National Screen Service
From Wikipedia, the free encyclopedia
The National Screen Service, or NSS for short, was a company which controlled the distribution of theatrical advertising materials in the United States from approximately 1940 to 1990.
NSS was formed in 1920 to produce and distribute movie trailers on behalf of movie studios. As time went on, NSS gradually took over production and distribution of other forms of movie advertising, until in the 1940's, it signed exclusive contracts with all the major movie studios to produce and distribute posters and other paper advertising materials.
During the 1980's, as the design of movie theaters changed from small, individual screens to large multiplexes, the amount of advertising space available for a given movie dropped; as a result, the wide variety of movie poster sizes extant until that time was consolidated down to just the "one-sheet" size. As this greatly reduced the need for a separate organization to control poster distribution, movie studios took back those responsibilities, and NSS shrank.
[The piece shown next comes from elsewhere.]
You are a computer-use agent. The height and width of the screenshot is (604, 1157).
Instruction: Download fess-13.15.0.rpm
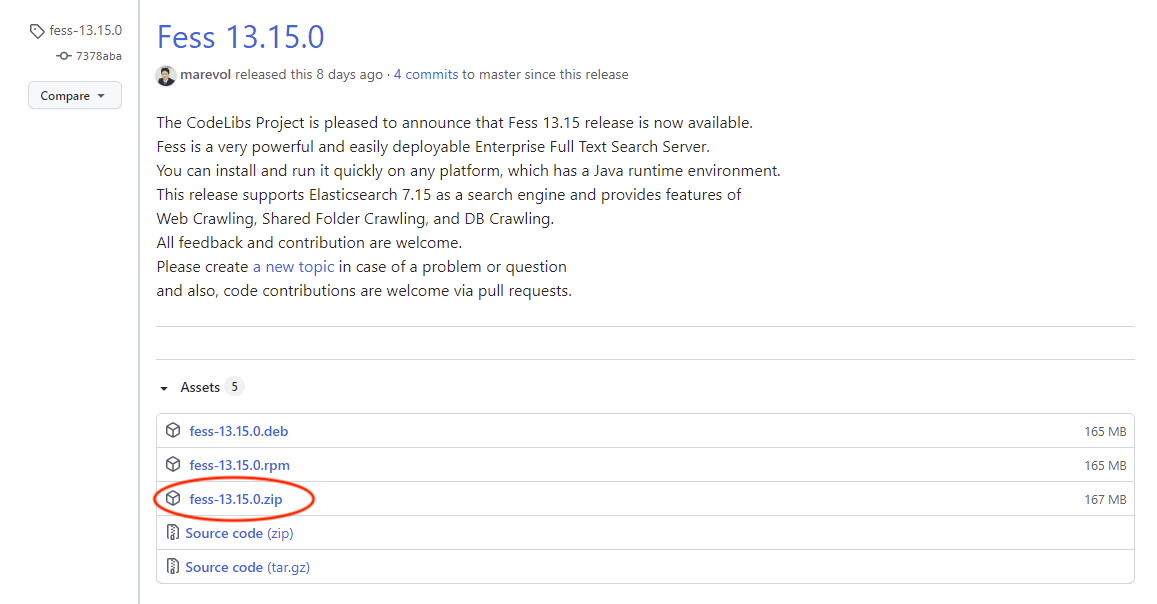(x=239, y=465)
NSS was eventually bought out by Technicolor, Inc. in September 2000.
[edit] NSS Numbers
As part of its efforts, NSS created and issued "NSS Numbers",allowing NSS to more easily track its inventory of movie advertising material. NSS numbers consisted of from two to four components: a two-digit number representing the date, possibly a slash, then a one-to-four digit number designating which movie in a year it was, and possibly ended by an "R" to represent a rerelease of a movie. One good example is Star Wars; its original release number is "77/21".
Movie posters typically had the number in two places: stamped on the back by NSS, and printed in the lower-right corner. Continuing with the Star Wars example, 77/21 is the blur in the very lower-right corner of the Wiki image.
With the demise of National Screen Service in late 2000, movies no longer receive NSS numbers.